Tasks and exercises:
A - Decide whether each statement agrees with the Tahir Dawar text below, and for each give yes or no with the deciding words from the text quoted verbatim: (i) His body was found in Afghanistan. (ii) His postmortem report found bullet wounds. (iii) He received the Quaid-e-Azam Police Medal in 2011.
B - Reproduce the stretch of the Tahir Dawar text below from "- Cause of death: Excessive" through "Police Medal (2011)", word for word.
C - Using the Tahir Dawar text below, answer the following:
(i) In what year did his service begin?
(ii) From which city was he abducted?
(iii) What rank did he hold?
-- Provided text follows --
- Born: 4 December 1968 Khadi, Mirali, North Waziristan, Pakistan
- Disappeared: October 26, 2018 Islamabad, Pakistan
- Died: Few days before 13 November 2018 (aged 49)
- Cause of death: Excessive torture
- Body discovered: 13 November 2018 Dur Baba, Nangarhar, Afghanistan
- Burial place: Hayatabad, Peshawar, Khyber Pakhtunkhwa, Pakistan Initially buried for a day in Momand Dara, Nangarhar, Afghanistan 33°57′56″N 71°25′50″E﻿ / ﻿33.9656°N 71.4306°E
- Allegiance: Pakistan
- Service: Khyber Pakhtunkhwa Police and Federal Investigation Agency
- Service years: 1995–2018
- Rank: Superintendent of Police
- Wars: War in North-West Pakistan
- Awards: Quaid-e-Azam Police Medal (2011)
- Other work: Pashto poetry

= Tahir Dawar =

Pakistani police officer

Mohammad Tahir Khan Dawar (طاہر داوڑ; طاهر داوړ) was a Pakistani police officer who was abducted from Islamabad on 26 October 2018 and then tortured and killed. His body was found on 13 November 2018 by the locals in the Dur Baba District of Nangarhar Province, Afghanistan, close to the Torkham border crossing. His postmortem report revealed he had no marks of bullet injury, but was rather killed by excessive torture during captivity. He was kept hungry and thirsty for several days, and his legs and arms were broken. He had died a few days before his body was found.
-- Provided text concluded --
-- Information shown follows --
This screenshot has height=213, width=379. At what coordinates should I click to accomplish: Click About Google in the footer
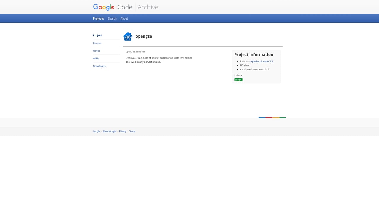click(109, 131)
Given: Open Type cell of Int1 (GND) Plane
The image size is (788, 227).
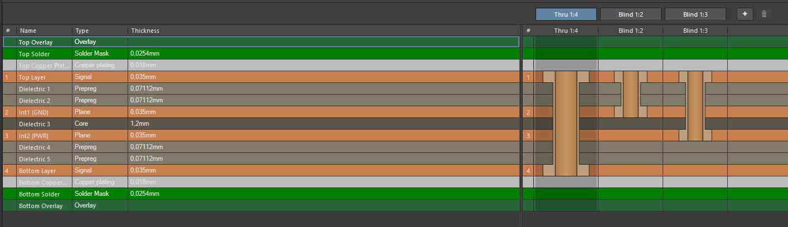Looking at the screenshot, I should click(x=100, y=112).
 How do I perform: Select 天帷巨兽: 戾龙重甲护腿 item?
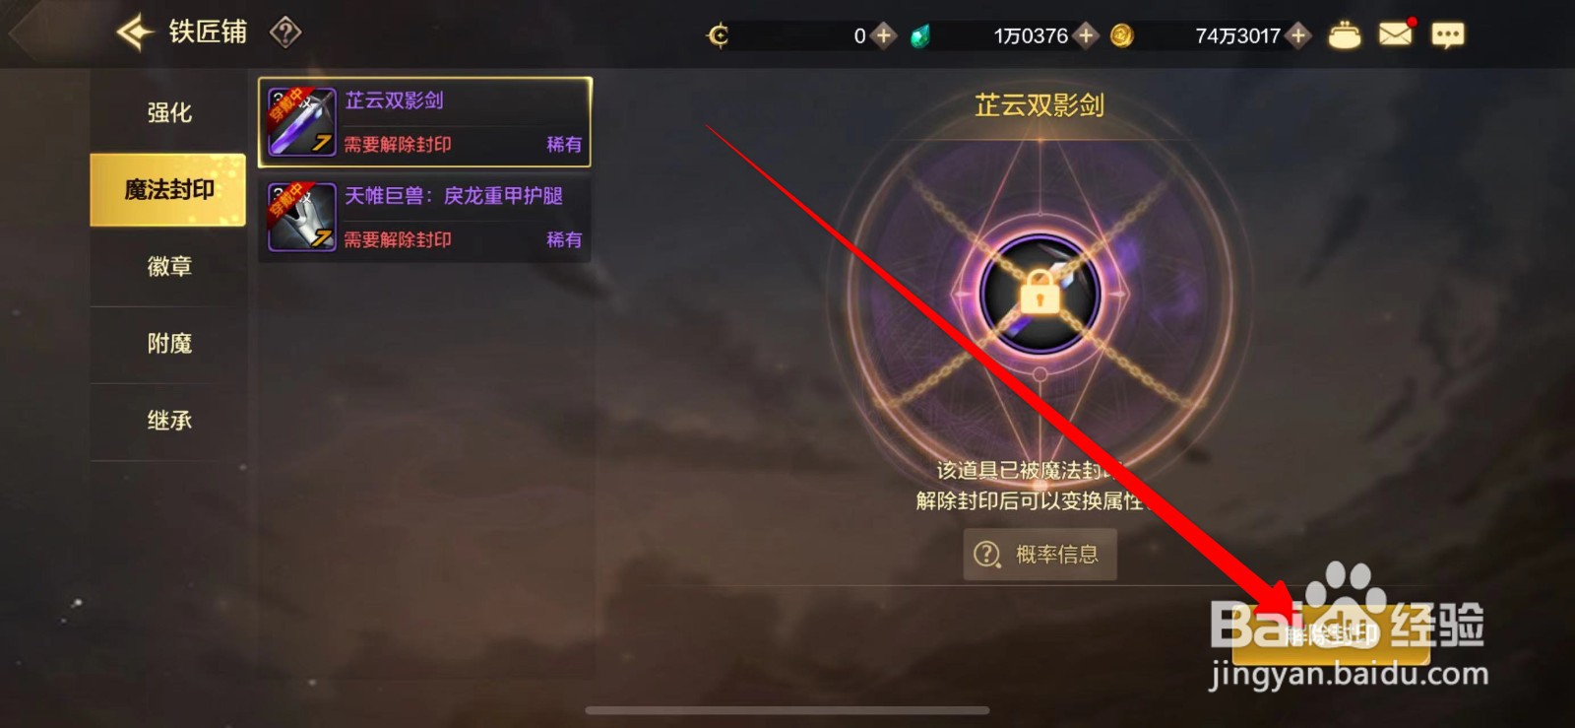pos(424,218)
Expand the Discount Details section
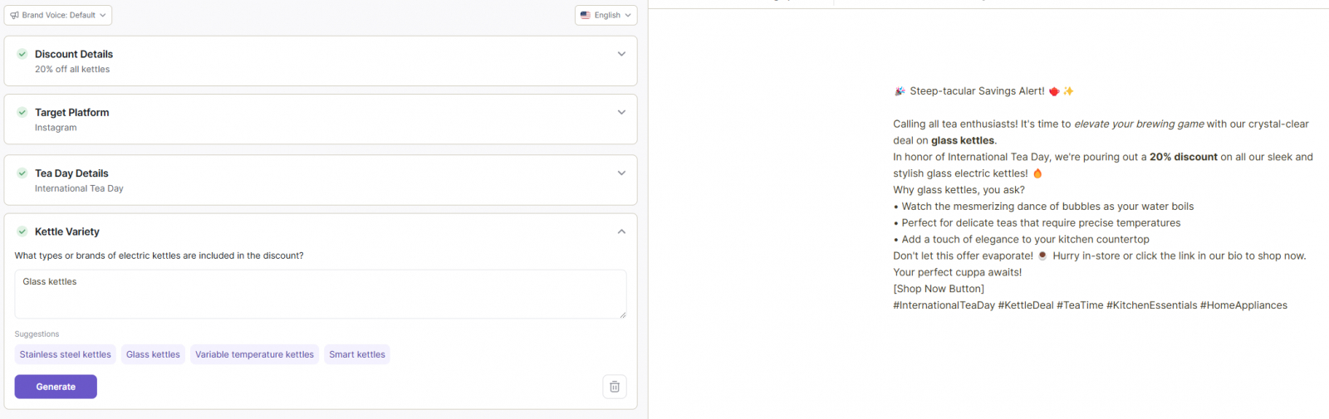Image resolution: width=1329 pixels, height=419 pixels. (621, 54)
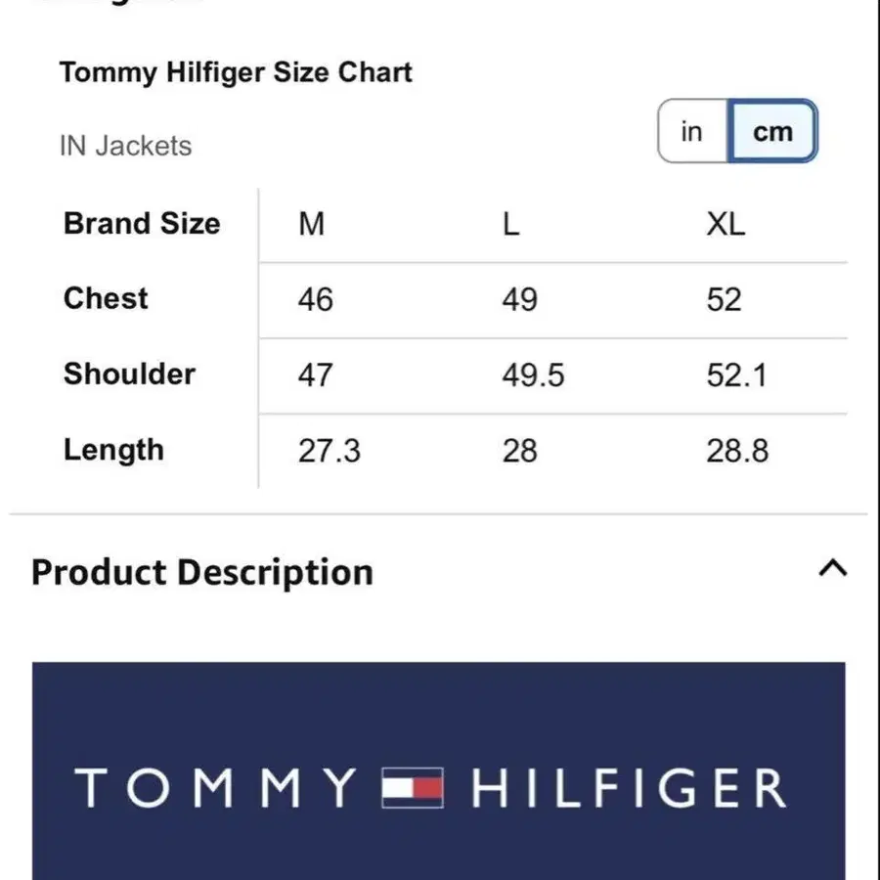Click the Product Description heading
This screenshot has width=880, height=880.
coord(202,572)
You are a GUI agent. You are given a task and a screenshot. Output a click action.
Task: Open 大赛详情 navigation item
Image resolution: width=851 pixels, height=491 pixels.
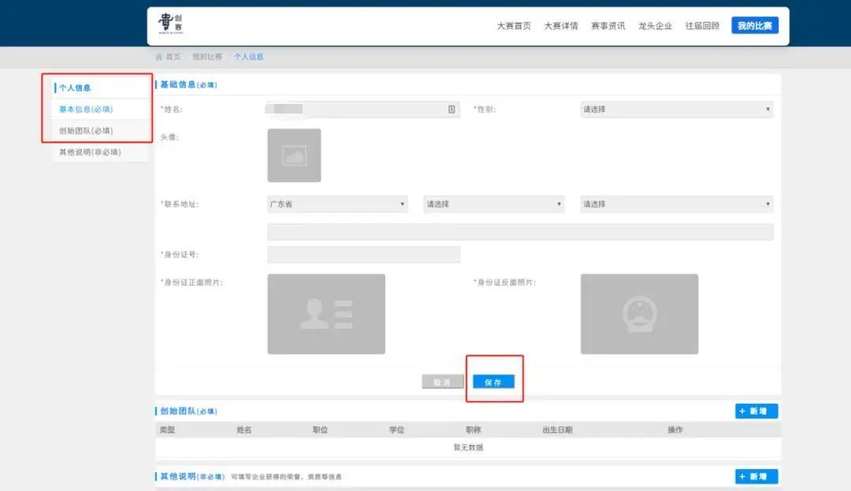[x=561, y=26]
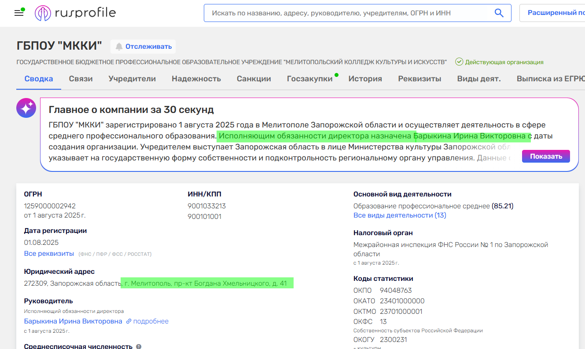Go to the Надежность tab

click(196, 79)
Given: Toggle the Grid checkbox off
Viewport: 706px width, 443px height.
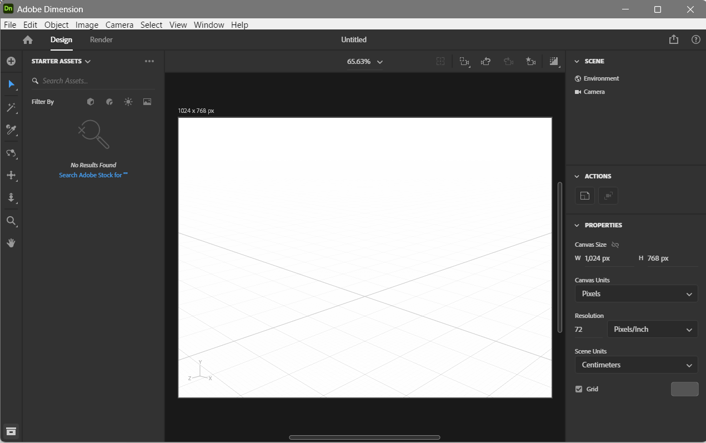Looking at the screenshot, I should (578, 389).
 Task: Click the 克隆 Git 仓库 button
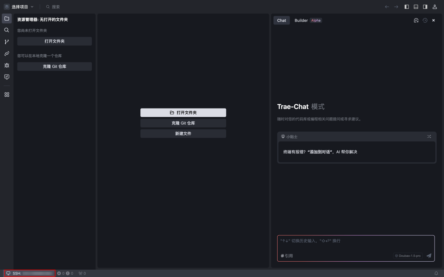183,123
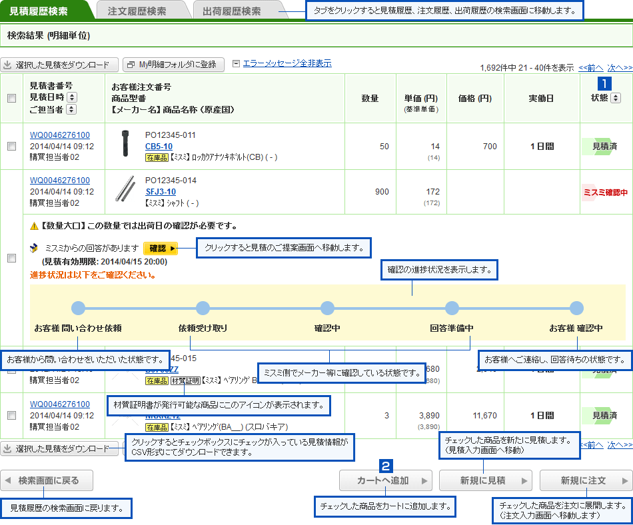Click the yellow warning triangle icon for 数量大口
The image size is (633, 525).
pos(34,226)
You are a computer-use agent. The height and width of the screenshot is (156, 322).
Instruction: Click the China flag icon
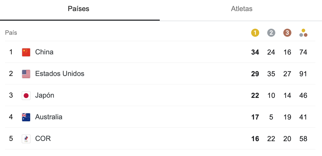click(26, 52)
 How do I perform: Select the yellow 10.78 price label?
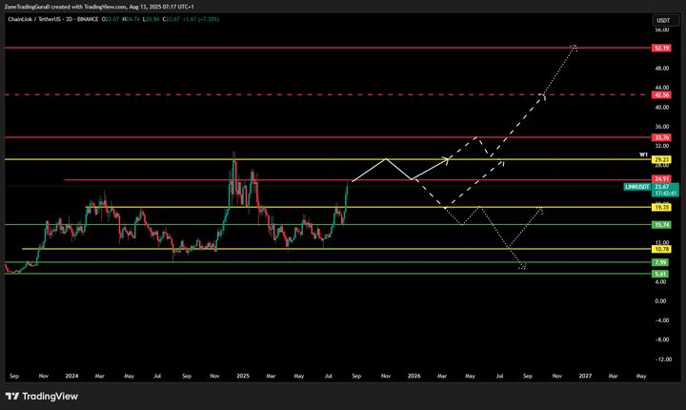pyautogui.click(x=662, y=249)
-- Information shown concluded --
Outputs in order:
A -
(i) Yes: "His body was found on 13 November 2018 by the locals in the Dur Baba District of Nangarhar Province, Afghanistan"
(ii) No: "His postmortem report revealed he had no marks of bullet injury"
(iii) Yes: "Quaid-e-Azam Police Medal (2011)"

B -
- Cause of death: Excessive torture
- Body discovered: 13 November 2018 Dur Baba, Nangarhar, Afghanistan
- Burial place: Hayatabad, Peshawar, Khyber Pakhtunkhwa, Pakistan Initially buried for a day in Momand Dara, Nangarhar, Afghanistan 33°57′56″N 71°25′50″E﻿ / ﻿33.9656°N 71.4306°E
- Allegiance: Pakistan
- Service: Khyber Pakhtunkhwa Police and Federal Investigation Agency
- Service years: 1995–2018
- Rank: Superintendent of Police
- Wars: War in North-West Pakistan
- Awards: Quaid-e-Azam Police Medal (2011)

C -
(i) 1995
(ii) Islamabad
(iii) Superintendent of Police